We have a very special interest setup and sometimes achieve strange results. I would like to ask the community for possible explanations or hints for improvements. Maybe the discussion will also help others with similar setups.
We have 2 locations connected via 3 OpenVPN net-2-net tunnels using 2 different WAN connections (1 x cable, 1 x DSL) on one side. This is working fine so far for long time. We actually try to increase data throughput for nightly backups ~60GB/night from location A to location B. In order to use multiple connections simultaneously (load balanced), we use a multipath ISCSI connection as described below.
Unfortunately the overall data throughput seems to be unstable and I do not clearly understand the circumstances.
I made tests with several different setups:
Location A (data centre):
- one powerful IPFire with red, green (192.168.16.0/24), blue (192.168.17.0/24), orange (192.168.18.0/24)
- this machine has direct internet access with 1 GBit/s using a public IPv4 address
- this machine acts as OpenVPN net-to-net client
Location B (home office)

Record set:
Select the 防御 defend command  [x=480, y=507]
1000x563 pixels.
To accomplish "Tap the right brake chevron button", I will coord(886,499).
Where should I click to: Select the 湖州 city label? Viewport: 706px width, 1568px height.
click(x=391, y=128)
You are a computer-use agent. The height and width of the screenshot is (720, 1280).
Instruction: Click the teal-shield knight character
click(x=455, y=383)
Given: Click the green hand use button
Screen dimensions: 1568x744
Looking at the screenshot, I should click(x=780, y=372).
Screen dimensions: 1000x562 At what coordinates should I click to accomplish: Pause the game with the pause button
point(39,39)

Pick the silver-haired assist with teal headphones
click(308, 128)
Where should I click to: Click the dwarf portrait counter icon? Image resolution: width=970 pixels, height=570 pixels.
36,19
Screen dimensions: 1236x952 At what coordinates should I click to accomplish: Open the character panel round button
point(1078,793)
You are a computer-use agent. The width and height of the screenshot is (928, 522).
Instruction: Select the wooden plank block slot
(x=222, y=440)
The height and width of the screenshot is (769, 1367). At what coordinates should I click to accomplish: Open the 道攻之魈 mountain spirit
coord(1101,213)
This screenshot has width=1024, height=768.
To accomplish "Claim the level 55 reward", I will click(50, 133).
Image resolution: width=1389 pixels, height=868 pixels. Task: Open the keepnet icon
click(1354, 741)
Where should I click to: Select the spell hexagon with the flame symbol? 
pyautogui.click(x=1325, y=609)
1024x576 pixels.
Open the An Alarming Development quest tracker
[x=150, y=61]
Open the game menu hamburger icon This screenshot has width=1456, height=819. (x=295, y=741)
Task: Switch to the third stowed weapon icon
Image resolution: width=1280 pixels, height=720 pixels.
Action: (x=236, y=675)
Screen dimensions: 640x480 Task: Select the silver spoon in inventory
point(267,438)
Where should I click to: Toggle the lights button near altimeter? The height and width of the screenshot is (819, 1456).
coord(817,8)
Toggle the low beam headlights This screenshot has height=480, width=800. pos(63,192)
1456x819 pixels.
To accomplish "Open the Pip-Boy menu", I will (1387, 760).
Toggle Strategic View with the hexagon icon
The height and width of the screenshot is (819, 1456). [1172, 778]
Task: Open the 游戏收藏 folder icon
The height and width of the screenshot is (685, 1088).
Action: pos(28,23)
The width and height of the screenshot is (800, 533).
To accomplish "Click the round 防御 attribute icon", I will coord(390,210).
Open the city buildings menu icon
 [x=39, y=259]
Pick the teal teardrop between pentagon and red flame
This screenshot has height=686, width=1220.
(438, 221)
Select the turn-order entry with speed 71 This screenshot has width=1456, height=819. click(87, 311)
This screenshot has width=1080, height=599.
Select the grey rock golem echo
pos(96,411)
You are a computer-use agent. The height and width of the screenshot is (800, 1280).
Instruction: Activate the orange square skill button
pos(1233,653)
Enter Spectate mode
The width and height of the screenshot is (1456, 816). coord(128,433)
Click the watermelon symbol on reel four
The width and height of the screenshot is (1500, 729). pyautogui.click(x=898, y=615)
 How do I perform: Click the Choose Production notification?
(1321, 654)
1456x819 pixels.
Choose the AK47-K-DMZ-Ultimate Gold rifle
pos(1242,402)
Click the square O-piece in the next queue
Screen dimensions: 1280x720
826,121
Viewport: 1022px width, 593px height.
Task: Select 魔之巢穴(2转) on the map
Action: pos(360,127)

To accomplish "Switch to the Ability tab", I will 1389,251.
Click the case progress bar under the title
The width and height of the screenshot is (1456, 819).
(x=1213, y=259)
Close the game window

Directives:
a. Return the passage of the OpenVPN setup description from "We have 2 locations" to "as described below.".
b. In the entries, replace "watermelon" with "cherry" in the lines from the line with "Click the watermelon symbol on reel four" to the line with "(1321, 654)", and provide only those lines, otherwise unchanged.

Answers below:
a.
We have 2 locations connected via 3 OpenVPN net-2-net tunnels using 2 different WAN connections (1 x cable, 1 x DSL) on one side. This is working fine so far for long time. We actually try to increase data throughput for nightly backups ~60GB/night from location A to location B. In order to use multiple connections simultaneously (load balanced), we use a multipath ISCSI connection as described below.

b.
Click the cherry symbol on reel four
The width and height of the screenshot is (1500, 729). pyautogui.click(x=898, y=615)
 How do I perform: Click the Choose Production notification?
(1321, 654)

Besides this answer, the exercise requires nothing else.